Text shown:
+===+

Mocking the king, not the subjects

I’ve made it clear before that though I think that mockery and satire are a good and necessary thing, but only when applied upwards – by the relatively powerless to the powerful. Mockery by the strong of the weak is merely cruelty. Fred Clark gets this, completely. In this weeks installment of his deconstruction of the Dominionist Xtian apocalyptic wankfest Left Behind series, he posts on the Slacktivist blog, he sinks his teeth into a scene where the born-again protagonist wields his not-so-scathing wit at a woman who is not his boss. The mysogyny and stink of entitlement in the scene are palpable. Fred says:

Comedy is essentially revolutionary. This scene is counter-revolutionary. That’s never funny. Everything in these pages is about reasserting hierarchy and punishing anyone who challenges it. That’s never funny either.

Buck Williams isn’t the court jester, he’s the sycophantic court prophet. The court prophet isn’t funny. (Nor is he really a prophet.)

+===+

Information shown:
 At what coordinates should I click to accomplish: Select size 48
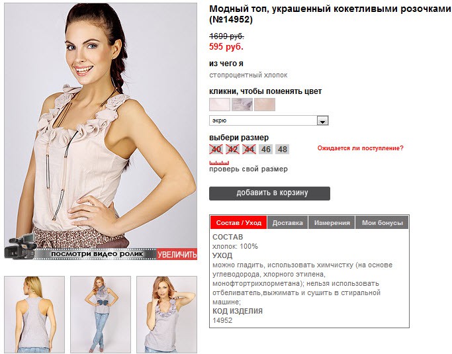282,150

+===+

Given request 1:
List every sentence in the post on mockery and satire that contains the word "funny."
Given request 2:
Write a continuation of the post on mockery and satire, picking up right after its final sentence.

Task result 1:
- That’s never funny.
- That’s never funny either.
- The court prophet isn’t funny.

Task result 2:
The jester is funny because he mocks the king. He deflates the over-inflated and humbles the proud. This is what comedy does. It’s what comedy is for. It brings down the powerful from their thrones and lifts up the lowly; it fills the hungry with good things and sends the rich away empty.

..That’s what makes it funny. That’s what makes us laugh.

Everything that Buck does in the Chicago bureau of Global Weekly is intended to tear down the lowly and lift the powerful onto their thrones, to fill the rich with good things and send the hungry away empty.

That’s not funny. That’s the opposite of funny.

Making a mockery

“Censorship, like charity, should begin at home. Unlike charity, it should stay there.” – Dorothy Parker

So the new song by Amanda Palmer has been refused air play by every TV and radio network in the UK.
It’s been described as “making light of rape, religion and abortion”. Here it is.

[youtube=http://youtube.com/watch?v=1vVnhBqKXSQ]

Understandably, Ms. Palmer had a few things to say about this
She says, in part;
i’d be HAPPY to know that the song out there is going to offend some people….not because i have any interest in making people upset, but because i think it’s better
to talk about these things, argue about them, be upset about them, push them out into the open air, stir the pot around. better that, always, than to sweep them under the rug.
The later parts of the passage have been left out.